Knitted garments are usually more form-fitting than woven garments, ever since their elasticity allows them to follow the body's curvature closely; by contrast, curvature is introduced into most woven garments only with sewn darts, flares, gussets and gores, the seams of which lower the elasticity of the woven fabric still further. Extra curvature can be introduced into knitted garments without seams, as in the heel of a sock; the effect of darts, flares, etc. can be obtained with short rows or by increasing or decreasing the number of stitches. Thread used in weaving is most commonly much finer than the yarn used in knitting, which can give the knitted fabric more bulk and less drape than a woven fabric.
If they are not secured, the loops of a knitted course will come undone when their yarn is pulled; this is known as ripping out, unravelling knitting, or humorously, frogging (because you 'rip it'). To secure a stitch, at the very least one new loop is passed through it. Even though the new stitch is itself unsecured ("active" or "live"), it secures the stitch(es) suspended from it. A sequence of stitches in which each stitch is suspended from the next is called a wale. To secure the initial stitches of a knitted fabric, a way for casting on is used; to secure the final stitches in a wale, one uses a way of binding off. During knitting, the active stitches are secured mechanically, either from individual hooks (in knitting machines) or from a knitting needle or frame in hand-knitting.
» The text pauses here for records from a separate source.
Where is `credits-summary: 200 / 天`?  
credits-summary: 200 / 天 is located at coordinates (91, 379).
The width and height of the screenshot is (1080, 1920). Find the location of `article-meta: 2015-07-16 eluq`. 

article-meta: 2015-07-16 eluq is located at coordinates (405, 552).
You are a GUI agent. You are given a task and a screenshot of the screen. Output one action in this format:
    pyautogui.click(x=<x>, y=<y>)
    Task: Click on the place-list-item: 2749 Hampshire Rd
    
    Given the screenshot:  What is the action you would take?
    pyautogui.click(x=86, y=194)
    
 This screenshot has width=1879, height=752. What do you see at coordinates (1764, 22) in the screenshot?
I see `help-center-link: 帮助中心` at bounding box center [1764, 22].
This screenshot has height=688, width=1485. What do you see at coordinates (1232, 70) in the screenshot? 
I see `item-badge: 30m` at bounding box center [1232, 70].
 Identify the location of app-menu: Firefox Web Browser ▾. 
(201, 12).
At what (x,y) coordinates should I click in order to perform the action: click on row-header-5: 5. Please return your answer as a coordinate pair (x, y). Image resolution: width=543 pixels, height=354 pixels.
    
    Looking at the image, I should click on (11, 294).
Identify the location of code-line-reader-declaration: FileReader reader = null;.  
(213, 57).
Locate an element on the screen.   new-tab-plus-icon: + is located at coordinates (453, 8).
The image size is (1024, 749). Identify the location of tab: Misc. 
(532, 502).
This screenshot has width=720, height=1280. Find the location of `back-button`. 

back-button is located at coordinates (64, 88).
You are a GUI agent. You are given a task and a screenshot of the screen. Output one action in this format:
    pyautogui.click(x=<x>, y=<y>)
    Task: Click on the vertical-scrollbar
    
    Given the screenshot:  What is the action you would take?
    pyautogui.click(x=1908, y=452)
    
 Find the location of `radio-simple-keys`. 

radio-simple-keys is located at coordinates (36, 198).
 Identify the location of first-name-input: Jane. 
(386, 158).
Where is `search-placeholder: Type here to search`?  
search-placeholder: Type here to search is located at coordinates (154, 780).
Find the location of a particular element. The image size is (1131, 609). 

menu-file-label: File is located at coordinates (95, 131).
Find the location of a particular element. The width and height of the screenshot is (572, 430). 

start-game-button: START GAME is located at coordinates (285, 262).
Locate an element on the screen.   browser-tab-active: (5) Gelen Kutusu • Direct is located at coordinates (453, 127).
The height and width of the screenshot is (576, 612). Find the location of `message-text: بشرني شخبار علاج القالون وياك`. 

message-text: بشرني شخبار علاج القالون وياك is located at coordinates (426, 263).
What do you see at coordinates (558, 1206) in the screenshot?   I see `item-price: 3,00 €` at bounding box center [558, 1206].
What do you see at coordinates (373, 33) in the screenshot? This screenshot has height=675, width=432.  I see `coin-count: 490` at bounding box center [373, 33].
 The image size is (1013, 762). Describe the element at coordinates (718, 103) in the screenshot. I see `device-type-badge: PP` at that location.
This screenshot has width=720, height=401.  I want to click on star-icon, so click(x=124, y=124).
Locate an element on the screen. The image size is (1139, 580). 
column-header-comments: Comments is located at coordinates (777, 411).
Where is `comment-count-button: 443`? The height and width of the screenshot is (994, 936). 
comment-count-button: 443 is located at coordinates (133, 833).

There are two key varieties of knitting: weft knitting and warp knitting. In the more usual weft knitting, the wales are perpendicular to the course of the yarn. In warp knitting, the wales and courses run harshly parallel. In weft knitting, the entire fabric can be produced from a single yarn, by adding stitches to each wale in turn, moving across the fabric as in a raster scan. By contrast, in warp knitting, one yarn is required for every wale. Since a typical piece of knitted fabric may have hundreds of wales, warp knitting is generally done by machine, whereas weft knitting is done by both hand and machine. Warp-knitted fabrics such as tricot and milanese are resistant to runs, and are generally used in lingerie.